* **Exercise prompt**: Change every "Find the location of" in the data below to "Locate" and give all of it back with nothing else altered.

* **Data provided**:
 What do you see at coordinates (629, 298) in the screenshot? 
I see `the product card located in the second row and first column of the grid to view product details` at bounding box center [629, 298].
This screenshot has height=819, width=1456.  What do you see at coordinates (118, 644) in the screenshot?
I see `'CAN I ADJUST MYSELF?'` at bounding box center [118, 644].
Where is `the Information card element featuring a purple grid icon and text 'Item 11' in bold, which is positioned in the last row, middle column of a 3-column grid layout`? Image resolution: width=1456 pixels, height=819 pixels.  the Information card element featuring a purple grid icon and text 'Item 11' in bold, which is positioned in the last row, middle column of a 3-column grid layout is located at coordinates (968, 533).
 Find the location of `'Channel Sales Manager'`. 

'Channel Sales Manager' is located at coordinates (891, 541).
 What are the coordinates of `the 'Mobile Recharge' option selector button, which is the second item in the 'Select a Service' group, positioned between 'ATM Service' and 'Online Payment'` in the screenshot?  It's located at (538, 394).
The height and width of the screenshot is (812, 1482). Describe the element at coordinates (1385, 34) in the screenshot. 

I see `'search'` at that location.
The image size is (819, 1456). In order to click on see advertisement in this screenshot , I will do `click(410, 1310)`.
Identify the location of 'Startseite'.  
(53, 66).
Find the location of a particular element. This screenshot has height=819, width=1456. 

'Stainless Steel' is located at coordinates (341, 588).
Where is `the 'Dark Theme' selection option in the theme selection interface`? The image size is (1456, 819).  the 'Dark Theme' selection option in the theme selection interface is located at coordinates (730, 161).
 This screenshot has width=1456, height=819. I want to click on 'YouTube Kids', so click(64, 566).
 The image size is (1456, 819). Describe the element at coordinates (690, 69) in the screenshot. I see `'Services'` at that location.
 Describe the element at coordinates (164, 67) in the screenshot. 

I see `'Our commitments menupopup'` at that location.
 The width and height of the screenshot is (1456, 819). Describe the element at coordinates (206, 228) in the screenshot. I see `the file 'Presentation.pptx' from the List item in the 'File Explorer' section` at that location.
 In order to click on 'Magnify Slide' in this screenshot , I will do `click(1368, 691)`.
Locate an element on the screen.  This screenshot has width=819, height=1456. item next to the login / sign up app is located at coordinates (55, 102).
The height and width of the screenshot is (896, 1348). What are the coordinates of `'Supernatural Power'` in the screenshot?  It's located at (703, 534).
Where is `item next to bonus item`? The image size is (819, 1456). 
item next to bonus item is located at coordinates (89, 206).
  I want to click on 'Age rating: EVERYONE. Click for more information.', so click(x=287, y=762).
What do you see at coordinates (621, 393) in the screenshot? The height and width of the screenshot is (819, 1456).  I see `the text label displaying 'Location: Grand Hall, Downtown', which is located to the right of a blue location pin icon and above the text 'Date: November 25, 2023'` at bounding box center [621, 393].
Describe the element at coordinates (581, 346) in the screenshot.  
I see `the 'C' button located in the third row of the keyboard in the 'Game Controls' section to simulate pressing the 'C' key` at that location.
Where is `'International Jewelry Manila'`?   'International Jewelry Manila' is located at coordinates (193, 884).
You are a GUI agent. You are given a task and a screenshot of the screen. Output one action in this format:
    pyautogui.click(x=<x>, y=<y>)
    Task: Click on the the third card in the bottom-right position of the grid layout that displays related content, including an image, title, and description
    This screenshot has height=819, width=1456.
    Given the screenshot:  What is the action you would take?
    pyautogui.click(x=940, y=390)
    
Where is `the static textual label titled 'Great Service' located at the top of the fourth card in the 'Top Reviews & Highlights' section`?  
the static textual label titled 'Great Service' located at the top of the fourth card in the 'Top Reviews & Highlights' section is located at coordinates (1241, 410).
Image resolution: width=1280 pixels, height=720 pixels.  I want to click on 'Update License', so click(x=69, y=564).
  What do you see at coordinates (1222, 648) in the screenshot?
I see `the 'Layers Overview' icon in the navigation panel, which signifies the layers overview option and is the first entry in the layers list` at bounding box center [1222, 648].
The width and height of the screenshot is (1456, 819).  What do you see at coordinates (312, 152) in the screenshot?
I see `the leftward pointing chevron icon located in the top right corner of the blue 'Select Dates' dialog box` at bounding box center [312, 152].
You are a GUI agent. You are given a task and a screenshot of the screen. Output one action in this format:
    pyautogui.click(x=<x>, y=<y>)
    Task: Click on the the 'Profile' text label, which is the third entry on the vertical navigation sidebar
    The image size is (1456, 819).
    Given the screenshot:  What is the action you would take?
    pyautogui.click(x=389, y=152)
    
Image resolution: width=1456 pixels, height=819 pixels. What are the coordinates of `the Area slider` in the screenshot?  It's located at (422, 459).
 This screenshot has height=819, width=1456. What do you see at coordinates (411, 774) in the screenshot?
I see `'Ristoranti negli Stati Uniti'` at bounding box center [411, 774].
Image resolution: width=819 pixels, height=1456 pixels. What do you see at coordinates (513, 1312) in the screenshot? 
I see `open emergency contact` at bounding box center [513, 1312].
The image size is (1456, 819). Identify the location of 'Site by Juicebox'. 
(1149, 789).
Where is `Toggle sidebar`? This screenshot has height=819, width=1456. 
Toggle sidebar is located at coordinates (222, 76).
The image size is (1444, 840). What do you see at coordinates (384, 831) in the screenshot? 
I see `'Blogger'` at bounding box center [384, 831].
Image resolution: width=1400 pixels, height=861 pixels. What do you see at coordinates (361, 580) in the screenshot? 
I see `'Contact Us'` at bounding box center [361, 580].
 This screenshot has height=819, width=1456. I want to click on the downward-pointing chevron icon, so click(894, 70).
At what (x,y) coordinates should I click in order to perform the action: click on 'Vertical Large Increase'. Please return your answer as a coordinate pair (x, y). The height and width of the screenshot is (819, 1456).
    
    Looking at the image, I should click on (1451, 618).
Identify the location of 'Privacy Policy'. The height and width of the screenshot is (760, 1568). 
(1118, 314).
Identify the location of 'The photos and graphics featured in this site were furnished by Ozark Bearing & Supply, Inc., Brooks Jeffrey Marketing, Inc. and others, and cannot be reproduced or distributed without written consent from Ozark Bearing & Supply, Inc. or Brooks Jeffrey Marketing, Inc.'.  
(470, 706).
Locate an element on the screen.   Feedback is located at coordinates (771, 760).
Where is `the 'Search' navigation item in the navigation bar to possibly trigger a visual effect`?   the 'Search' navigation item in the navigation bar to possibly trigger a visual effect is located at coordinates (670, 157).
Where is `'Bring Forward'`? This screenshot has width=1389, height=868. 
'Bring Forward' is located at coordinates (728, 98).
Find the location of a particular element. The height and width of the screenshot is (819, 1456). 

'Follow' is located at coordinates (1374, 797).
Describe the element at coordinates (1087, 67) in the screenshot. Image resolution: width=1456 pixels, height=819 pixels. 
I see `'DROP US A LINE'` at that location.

* **Exercise response**:
 What do you see at coordinates (629, 298) in the screenshot? 
I see `the product card located in the second row and first column of the grid to view product details` at bounding box center [629, 298].
This screenshot has height=819, width=1456.  What do you see at coordinates (118, 644) in the screenshot?
I see `'CAN I ADJUST MYSELF?'` at bounding box center [118, 644].
Where is `the Information card element featuring a purple grid icon and text 'Item 11' in bold, which is positioned in the last row, middle column of a 3-column grid layout`? Image resolution: width=1456 pixels, height=819 pixels.  the Information card element featuring a purple grid icon and text 'Item 11' in bold, which is positioned in the last row, middle column of a 3-column grid layout is located at coordinates (968, 533).
 Locate `'Channel Sales Manager'`. 

'Channel Sales Manager' is located at coordinates (891, 541).
 What are the coordinates of `the 'Mobile Recharge' option selector button, which is the second item in the 'Select a Service' group, positioned between 'ATM Service' and 'Online Payment'` in the screenshot?  It's located at (538, 394).
The height and width of the screenshot is (812, 1482). Describe the element at coordinates (1385, 34) in the screenshot. 

I see `'search'` at that location.
The image size is (819, 1456). In order to click on see advertisement in this screenshot , I will do `click(410, 1310)`.
Identify the location of 'Startseite'.  
(53, 66).
Locate a particular element. This screenshot has height=819, width=1456. 

'Stainless Steel' is located at coordinates (341, 588).
Where is `the 'Dark Theme' selection option in the theme selection interface`? The image size is (1456, 819).  the 'Dark Theme' selection option in the theme selection interface is located at coordinates (730, 161).
 This screenshot has width=1456, height=819. I want to click on 'YouTube Kids', so click(64, 566).
 The image size is (1456, 819). Describe the element at coordinates (690, 69) in the screenshot. I see `'Services'` at that location.
 Describe the element at coordinates (164, 67) in the screenshot. 

I see `'Our commitments menupopup'` at that location.
 The width and height of the screenshot is (1456, 819). Describe the element at coordinates (206, 228) in the screenshot. I see `the file 'Presentation.pptx' from the List item in the 'File Explorer' section` at that location.
 In order to click on 'Magnify Slide' in this screenshot , I will do `click(1368, 691)`.
Locate an element on the screen.  This screenshot has width=819, height=1456. item next to the login / sign up app is located at coordinates (55, 102).
The height and width of the screenshot is (896, 1348). What are the coordinates of `'Supernatural Power'` in the screenshot?  It's located at (703, 534).
Where is `item next to bonus item`? The image size is (819, 1456). 
item next to bonus item is located at coordinates (89, 206).
  I want to click on 'Age rating: EVERYONE. Click for more information.', so click(x=287, y=762).
What do you see at coordinates (621, 393) in the screenshot? The height and width of the screenshot is (819, 1456).  I see `the text label displaying 'Location: Grand Hall, Downtown', which is located to the right of a blue location pin icon and above the text 'Date: November 25, 2023'` at bounding box center [621, 393].
Describe the element at coordinates (581, 346) in the screenshot.  
I see `the 'C' button located in the third row of the keyboard in the 'Game Controls' section to simulate pressing the 'C' key` at that location.
Where is `'International Jewelry Manila'`?   'International Jewelry Manila' is located at coordinates (193, 884).
You are a GUI agent. You are given a task and a screenshot of the screen. Output one action in this format:
    pyautogui.click(x=<x>, y=<y>)
    Task: Click on the the third card in the bottom-right position of the grid layout that displays related content, including an image, title, and description
    This screenshot has height=819, width=1456.
    Given the screenshot:  What is the action you would take?
    pyautogui.click(x=940, y=390)
    
Where is `the static textual label titled 'Great Service' located at the top of the fourth card in the 'Top Reviews & Highlights' section`?  
the static textual label titled 'Great Service' located at the top of the fourth card in the 'Top Reviews & Highlights' section is located at coordinates (1241, 410).
Image resolution: width=1280 pixels, height=720 pixels.  I want to click on 'Update License', so click(x=69, y=564).
  What do you see at coordinates (1222, 648) in the screenshot?
I see `the 'Layers Overview' icon in the navigation panel, which signifies the layers overview option and is the first entry in the layers list` at bounding box center [1222, 648].
The width and height of the screenshot is (1456, 819).  What do you see at coordinates (312, 152) in the screenshot?
I see `the leftward pointing chevron icon located in the top right corner of the blue 'Select Dates' dialog box` at bounding box center [312, 152].
You are a GUI agent. You are given a task and a screenshot of the screen. Output one action in this format:
    pyautogui.click(x=<x>, y=<y>)
    Task: Click on the the 'Profile' text label, which is the third entry on the vertical navigation sidebar
    The image size is (1456, 819).
    Given the screenshot:  What is the action you would take?
    pyautogui.click(x=389, y=152)
    
Image resolution: width=1456 pixels, height=819 pixels. What are the coordinates of `the Area slider` in the screenshot?  It's located at (422, 459).
 This screenshot has height=819, width=1456. What do you see at coordinates (411, 774) in the screenshot?
I see `'Ristoranti negli Stati Uniti'` at bounding box center [411, 774].
Image resolution: width=819 pixels, height=1456 pixels. What do you see at coordinates (513, 1312) in the screenshot? 
I see `open emergency contact` at bounding box center [513, 1312].
The image size is (1456, 819). Identify the location of 'Site by Juicebox'. 
(1149, 789).
Where is `Toggle sidebar`? This screenshot has height=819, width=1456. 
Toggle sidebar is located at coordinates (222, 76).
The image size is (1444, 840). What do you see at coordinates (384, 831) in the screenshot? 
I see `'Blogger'` at bounding box center [384, 831].
Image resolution: width=1400 pixels, height=861 pixels. What do you see at coordinates (361, 580) in the screenshot? 
I see `'Contact Us'` at bounding box center [361, 580].
 This screenshot has height=819, width=1456. I want to click on the downward-pointing chevron icon, so click(894, 70).
At what (x,y) coordinates should I click in order to perform the action: click on 'Vertical Large Increase'. Please return your answer as a coordinate pair (x, y). The height and width of the screenshot is (819, 1456).
    
    Looking at the image, I should click on (1451, 618).
Identify the location of 'Privacy Policy'. The height and width of the screenshot is (760, 1568). 
(1118, 314).
Identify the location of 'The photos and graphics featured in this site were furnished by Ozark Bearing & Supply, Inc., Brooks Jeffrey Marketing, Inc. and others, and cannot be reproduced or distributed without written consent from Ozark Bearing & Supply, Inc. or Brooks Jeffrey Marketing, Inc.'.  
(470, 706).
Locate an element on the screen.   Feedback is located at coordinates (771, 760).
Where is `the 'Search' navigation item in the navigation bar to possibly trigger a visual effect`?   the 'Search' navigation item in the navigation bar to possibly trigger a visual effect is located at coordinates (670, 157).
Where is `'Bring Forward'`? This screenshot has width=1389, height=868. 
'Bring Forward' is located at coordinates (728, 98).
Locate a particular element. The height and width of the screenshot is (819, 1456). 

'Follow' is located at coordinates (1374, 797).
Describe the element at coordinates (1087, 67) in the screenshot. Image resolution: width=1456 pixels, height=819 pixels. 
I see `'DROP US A LINE'` at that location.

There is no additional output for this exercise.